**TASK DIRECTIONS:** Copy out the data from the line containing "You are a computer-use" to its last line, exactly. No pictures.

Collected data entries:

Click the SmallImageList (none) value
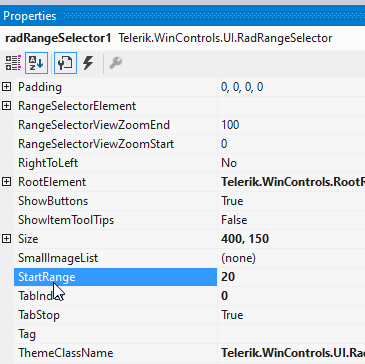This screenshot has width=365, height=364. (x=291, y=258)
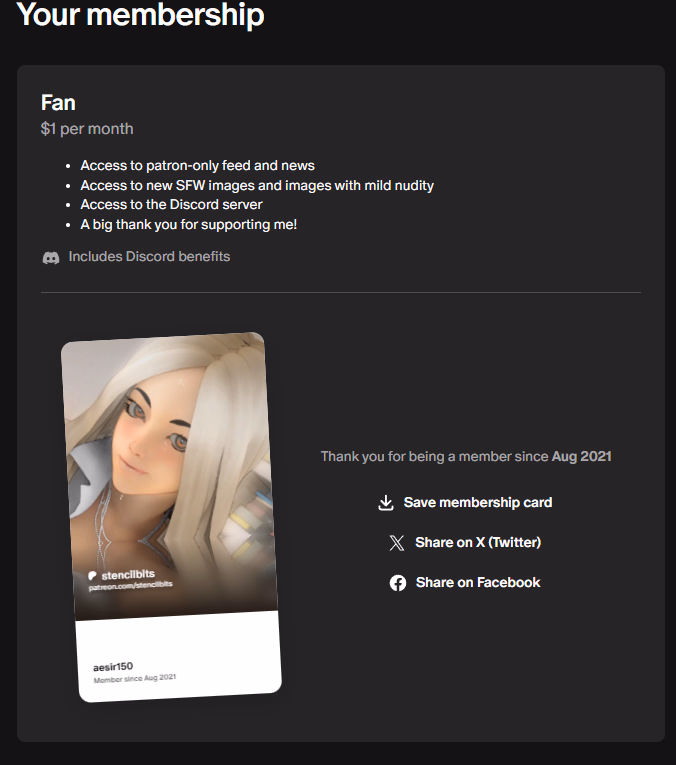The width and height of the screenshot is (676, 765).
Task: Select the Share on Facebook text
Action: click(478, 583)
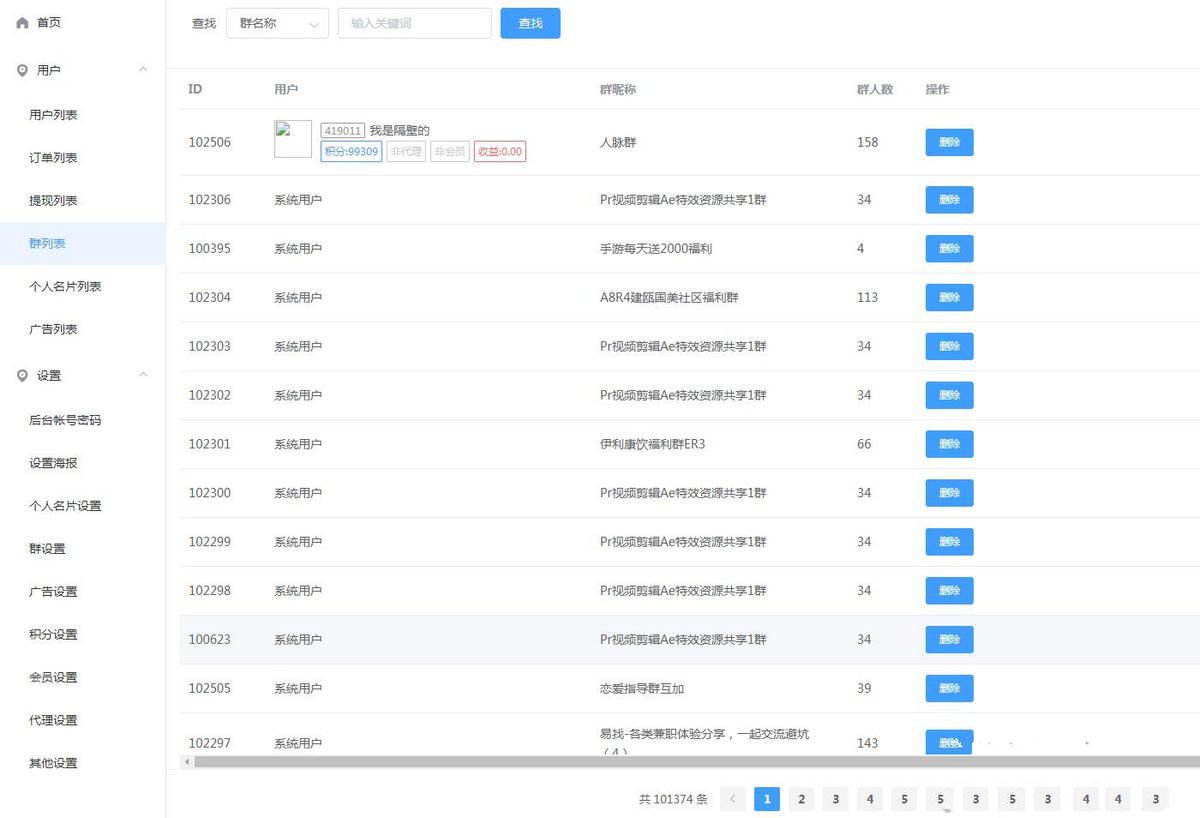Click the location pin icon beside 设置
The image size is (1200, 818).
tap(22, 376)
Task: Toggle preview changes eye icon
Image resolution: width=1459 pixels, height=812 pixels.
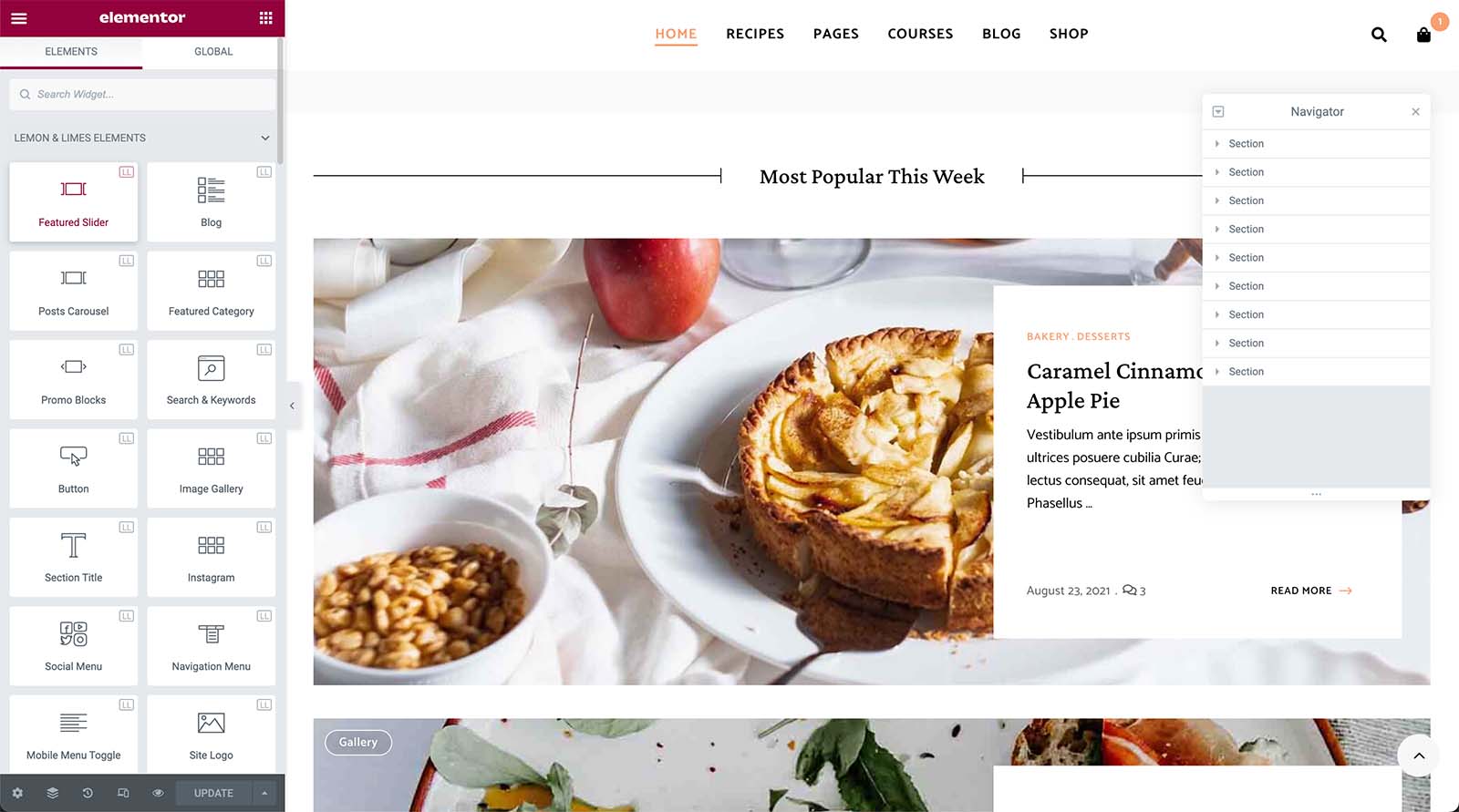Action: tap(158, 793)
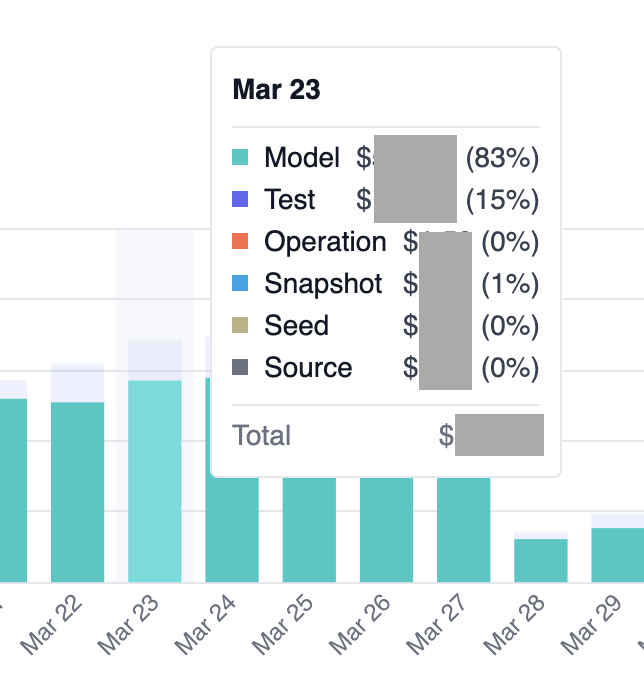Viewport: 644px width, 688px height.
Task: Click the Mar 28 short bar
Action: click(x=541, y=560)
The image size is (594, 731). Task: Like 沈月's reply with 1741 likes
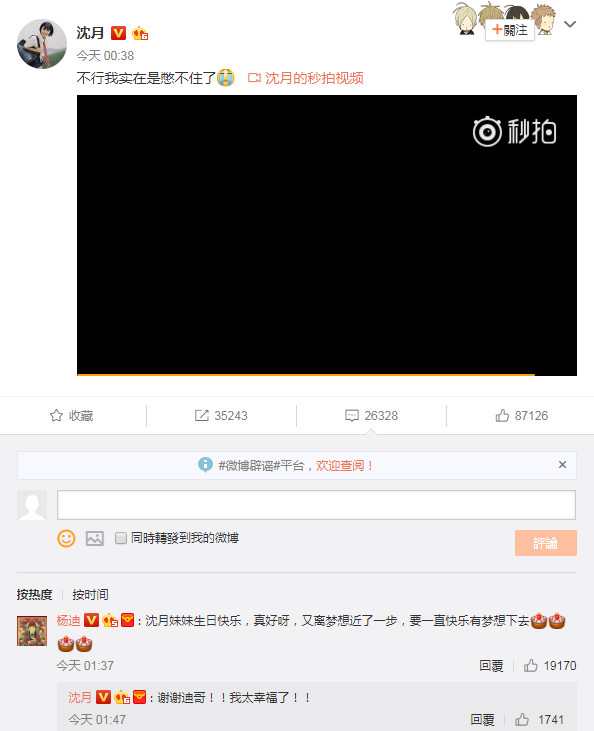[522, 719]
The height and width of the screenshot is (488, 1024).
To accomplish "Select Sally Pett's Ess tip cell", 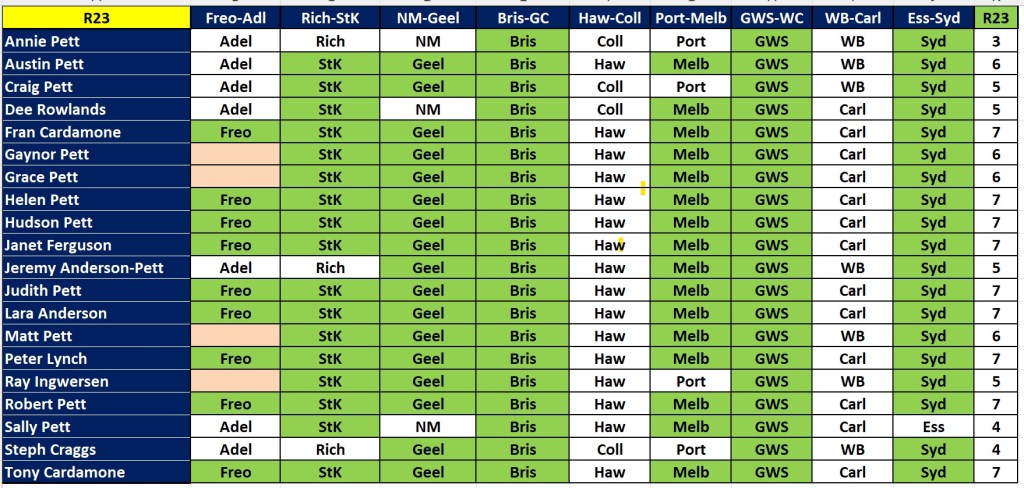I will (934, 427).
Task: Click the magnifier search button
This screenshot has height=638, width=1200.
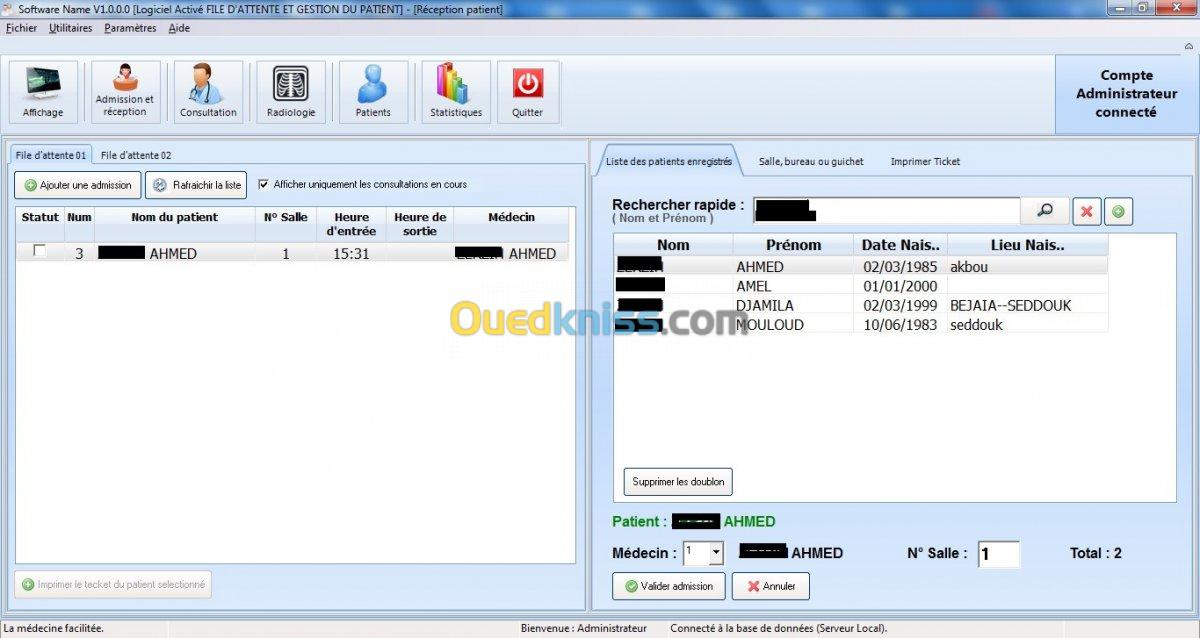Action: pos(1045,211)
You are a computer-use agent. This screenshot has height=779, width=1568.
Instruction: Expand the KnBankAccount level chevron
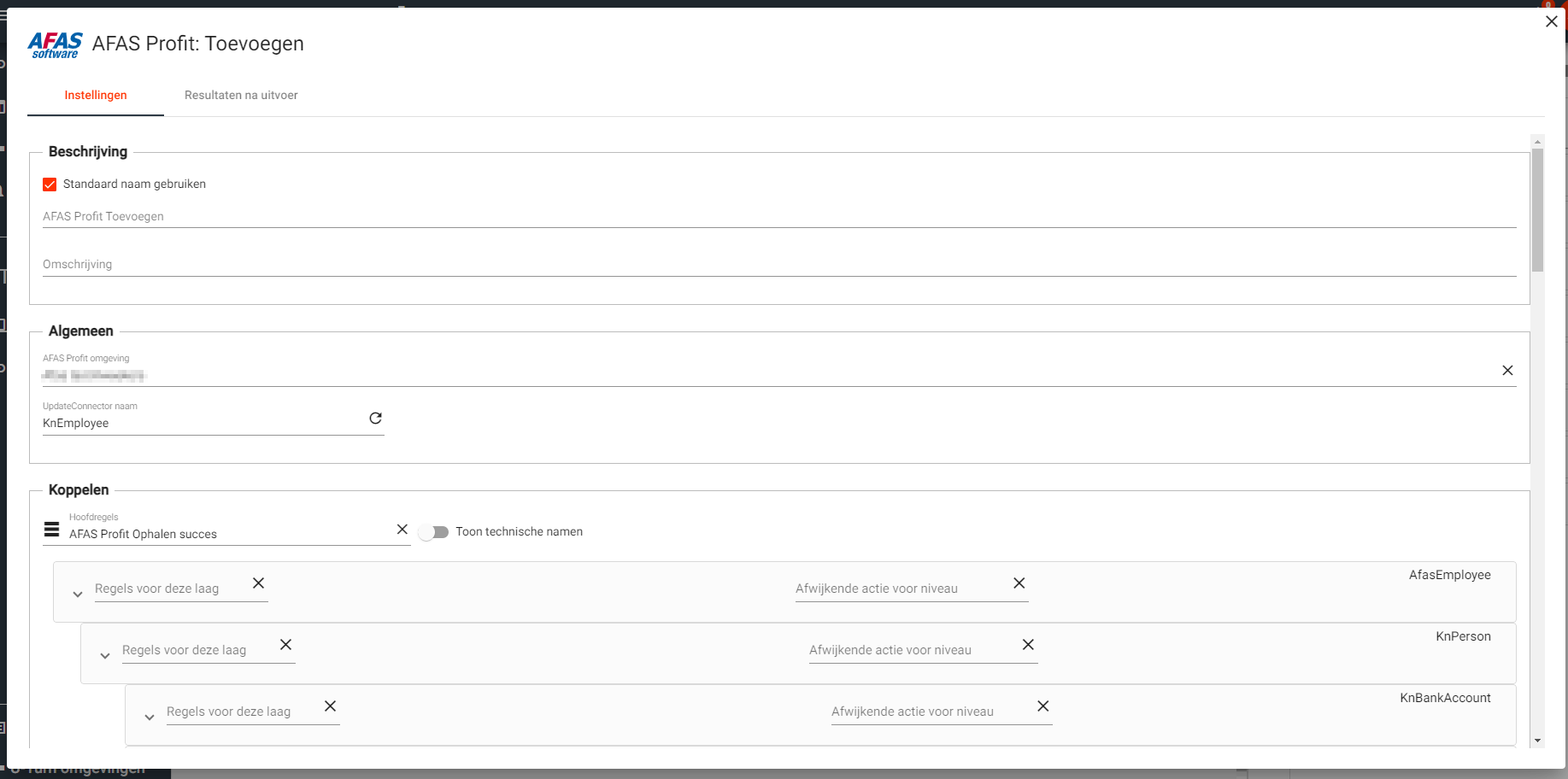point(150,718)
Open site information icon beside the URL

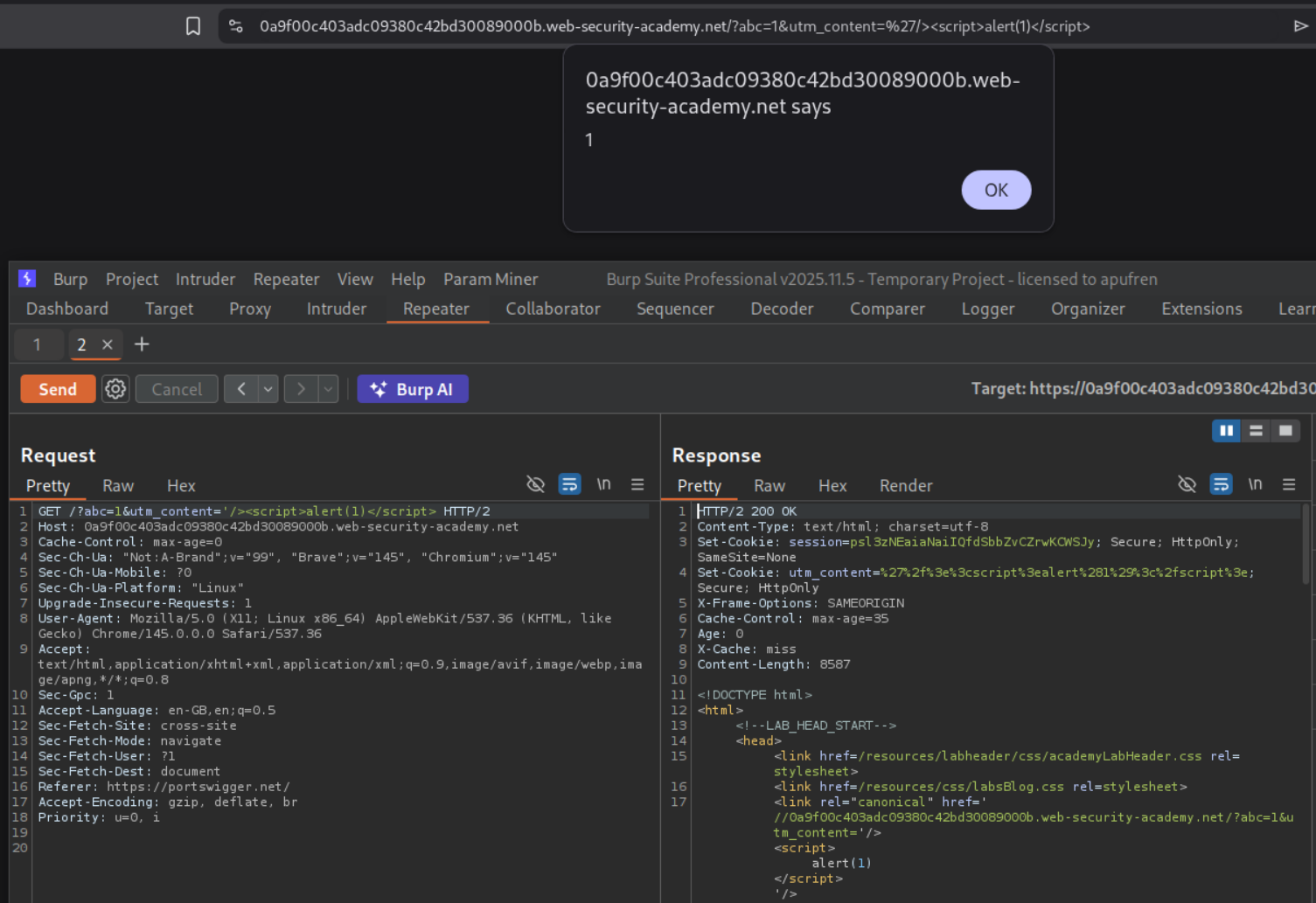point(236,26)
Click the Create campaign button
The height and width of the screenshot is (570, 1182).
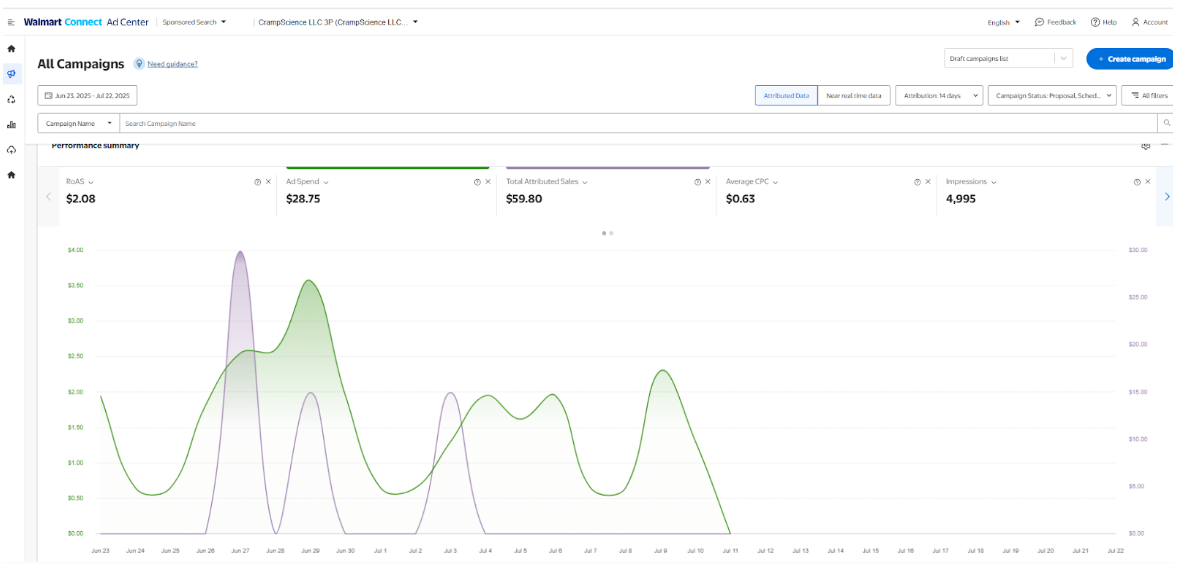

**OUTPUT:**
You are a computer-use agent. This screenshot has height=779, width=1568.
Instruction: Expand the KnBankAccount level chevron
point(150,718)
Open site information icon beside the URL

point(236,26)
Click the Create campaign button
The height and width of the screenshot is (570, 1182).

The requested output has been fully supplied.